■ **DATA FOR PROCESSING**
/---

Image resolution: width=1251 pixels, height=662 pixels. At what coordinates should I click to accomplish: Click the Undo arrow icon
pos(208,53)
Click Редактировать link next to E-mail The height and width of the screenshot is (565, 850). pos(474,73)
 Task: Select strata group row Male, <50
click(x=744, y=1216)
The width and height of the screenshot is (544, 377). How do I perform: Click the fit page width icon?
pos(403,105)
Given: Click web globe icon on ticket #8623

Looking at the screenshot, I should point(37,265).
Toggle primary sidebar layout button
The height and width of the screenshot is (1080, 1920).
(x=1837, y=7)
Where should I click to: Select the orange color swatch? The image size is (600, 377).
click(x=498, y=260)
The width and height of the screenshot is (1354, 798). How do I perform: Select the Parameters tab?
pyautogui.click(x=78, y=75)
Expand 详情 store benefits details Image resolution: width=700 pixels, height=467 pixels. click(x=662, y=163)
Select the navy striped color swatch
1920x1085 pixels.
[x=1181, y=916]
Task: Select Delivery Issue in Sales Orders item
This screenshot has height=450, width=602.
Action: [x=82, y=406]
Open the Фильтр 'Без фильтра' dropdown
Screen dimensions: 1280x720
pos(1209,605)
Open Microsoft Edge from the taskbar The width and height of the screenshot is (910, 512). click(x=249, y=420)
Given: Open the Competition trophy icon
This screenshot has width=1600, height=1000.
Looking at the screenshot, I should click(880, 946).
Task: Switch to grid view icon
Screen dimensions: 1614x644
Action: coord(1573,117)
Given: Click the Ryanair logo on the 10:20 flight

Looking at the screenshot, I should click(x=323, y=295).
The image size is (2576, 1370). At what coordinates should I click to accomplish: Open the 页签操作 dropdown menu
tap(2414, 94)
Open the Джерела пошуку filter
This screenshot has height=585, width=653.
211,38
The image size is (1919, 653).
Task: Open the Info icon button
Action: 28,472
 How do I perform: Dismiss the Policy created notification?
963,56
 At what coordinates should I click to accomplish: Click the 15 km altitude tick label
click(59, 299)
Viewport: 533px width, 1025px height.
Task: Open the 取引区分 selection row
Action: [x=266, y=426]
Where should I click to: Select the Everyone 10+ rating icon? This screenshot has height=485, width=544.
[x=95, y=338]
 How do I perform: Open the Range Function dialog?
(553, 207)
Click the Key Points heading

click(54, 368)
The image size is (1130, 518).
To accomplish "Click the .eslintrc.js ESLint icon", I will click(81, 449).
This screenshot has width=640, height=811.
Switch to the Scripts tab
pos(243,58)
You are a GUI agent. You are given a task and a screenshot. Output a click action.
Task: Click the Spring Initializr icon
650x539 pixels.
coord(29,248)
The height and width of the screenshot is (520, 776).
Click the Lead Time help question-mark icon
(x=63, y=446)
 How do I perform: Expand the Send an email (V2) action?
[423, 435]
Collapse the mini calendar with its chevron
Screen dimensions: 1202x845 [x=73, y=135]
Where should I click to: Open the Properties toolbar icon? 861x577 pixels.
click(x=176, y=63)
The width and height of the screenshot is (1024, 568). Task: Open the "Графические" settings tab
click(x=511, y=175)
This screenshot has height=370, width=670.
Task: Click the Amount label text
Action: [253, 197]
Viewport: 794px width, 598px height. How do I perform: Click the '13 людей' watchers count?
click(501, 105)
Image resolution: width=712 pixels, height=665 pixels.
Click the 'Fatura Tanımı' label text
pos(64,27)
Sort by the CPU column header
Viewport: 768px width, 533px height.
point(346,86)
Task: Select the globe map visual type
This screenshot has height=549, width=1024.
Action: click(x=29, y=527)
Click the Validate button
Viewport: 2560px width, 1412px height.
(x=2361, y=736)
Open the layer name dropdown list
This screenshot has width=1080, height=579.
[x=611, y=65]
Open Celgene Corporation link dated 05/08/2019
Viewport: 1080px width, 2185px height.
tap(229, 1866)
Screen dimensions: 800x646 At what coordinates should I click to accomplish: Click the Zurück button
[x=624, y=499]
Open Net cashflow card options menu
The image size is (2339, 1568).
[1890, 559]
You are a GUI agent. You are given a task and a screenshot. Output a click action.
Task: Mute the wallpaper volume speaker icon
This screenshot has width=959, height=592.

\---

■ **GOAL**
Copy all of the data above word for word, leaving nothing out and changing nothing.

■ **SOLUTION FOR THIS EXERCISE**
Image resolution: width=1251 pixels, height=662 pixels. At what coordinates should I click to accomplish: Click the Undo arrow icon
pos(208,53)
Click Редактировать link next to E-mail The height and width of the screenshot is (565, 850). pos(474,73)
 Task: Select strata group row Male, <50
click(x=744, y=1216)
The width and height of the screenshot is (544, 377). How do I perform: Click the fit page width icon?
pos(403,105)
Given: Click web globe icon on ticket #8623

Looking at the screenshot, I should point(37,265).
Toggle primary sidebar layout button
The height and width of the screenshot is (1080, 1920).
(x=1837, y=7)
Where should I click to: Select the orange color swatch? The image size is (600, 377).
click(x=498, y=260)
The width and height of the screenshot is (1354, 798). How do I perform: Select the Parameters tab?
pyautogui.click(x=78, y=75)
Expand 详情 store benefits details Image resolution: width=700 pixels, height=467 pixels. click(x=662, y=163)
Select the navy striped color swatch
1920x1085 pixels.
[x=1181, y=916]
Task: Select Delivery Issue in Sales Orders item
This screenshot has height=450, width=602.
Action: [x=82, y=406]
Open the Фильтр 'Без фильтра' dropdown
Screen dimensions: 1280x720
pos(1209,605)
Open Microsoft Edge from the taskbar The width and height of the screenshot is (910, 512). click(x=249, y=420)
Given: Open the Competition trophy icon
This screenshot has width=1600, height=1000.
Looking at the screenshot, I should click(880, 946).
Task: Switch to grid view icon
Screen dimensions: 1614x644
Action: coord(1573,117)
Given: Click the Ryanair logo on the 10:20 flight

Looking at the screenshot, I should click(x=323, y=295).
The image size is (2576, 1370). At what coordinates should I click to accomplish: Open the 页签操作 dropdown menu
tap(2414, 94)
Open the Джерела пошуку filter
This screenshot has height=585, width=653.
211,38
The image size is (1919, 653).
Task: Open the Info icon button
Action: 28,472
 How do I perform: Dismiss the Policy created notification?
963,56
 At what coordinates should I click to accomplish: Click the 15 km altitude tick label
click(59, 299)
Viewport: 533px width, 1025px height.
Task: Open the 取引区分 selection row
Action: [x=266, y=426]
Where should I click to: Select the Everyone 10+ rating icon? This screenshot has height=485, width=544.
[x=95, y=338]
 How do I perform: Open the Range Function dialog?
(553, 207)
Click the Key Points heading

click(54, 368)
The image size is (1130, 518).
To accomplish "Click the .eslintrc.js ESLint icon", I will click(81, 449).
This screenshot has width=640, height=811.
Switch to the Scripts tab
pos(243,58)
You are a GUI agent. You are given a task and a screenshot. Output a click action.
Task: Click the Spring Initializr icon
650x539 pixels.
coord(29,248)
The height and width of the screenshot is (520, 776).
Click the Lead Time help question-mark icon
(x=63, y=446)
 How do I perform: Expand the Send an email (V2) action?
[423, 435]
Collapse the mini calendar with its chevron
Screen dimensions: 1202x845 [x=73, y=135]
Where should I click to: Open the Properties toolbar icon? 861x577 pixels.
click(x=176, y=63)
The width and height of the screenshot is (1024, 568). Task: Open the "Графические" settings tab
click(x=511, y=175)
This screenshot has height=370, width=670.
Task: Click the Amount label text
Action: [253, 197]
Viewport: 794px width, 598px height. How do I perform: Click the '13 людей' watchers count?
click(501, 105)
Image resolution: width=712 pixels, height=665 pixels.
Click the 'Fatura Tanımı' label text
pos(64,27)
Sort by the CPU column header
Viewport: 768px width, 533px height.
point(346,86)
Task: Select the globe map visual type
This screenshot has height=549, width=1024.
Action: click(x=29, y=527)
Click the Validate button
Viewport: 2560px width, 1412px height.
(x=2361, y=736)
Open the layer name dropdown list
This screenshot has width=1080, height=579.
[x=611, y=65]
Open Celgene Corporation link dated 05/08/2019
Viewport: 1080px width, 2185px height.
tap(229, 1866)
Screen dimensions: 800x646 At what coordinates should I click to accomplish: Click the Zurück button
[x=624, y=499]
Open Net cashflow card options menu
The image size is (2339, 1568).
[1890, 559]
You are a GUI agent. You are given a task and a screenshot. Output a click action.
Task: Mute the wallpaper volume speaker icon
This screenshot has width=959, height=592.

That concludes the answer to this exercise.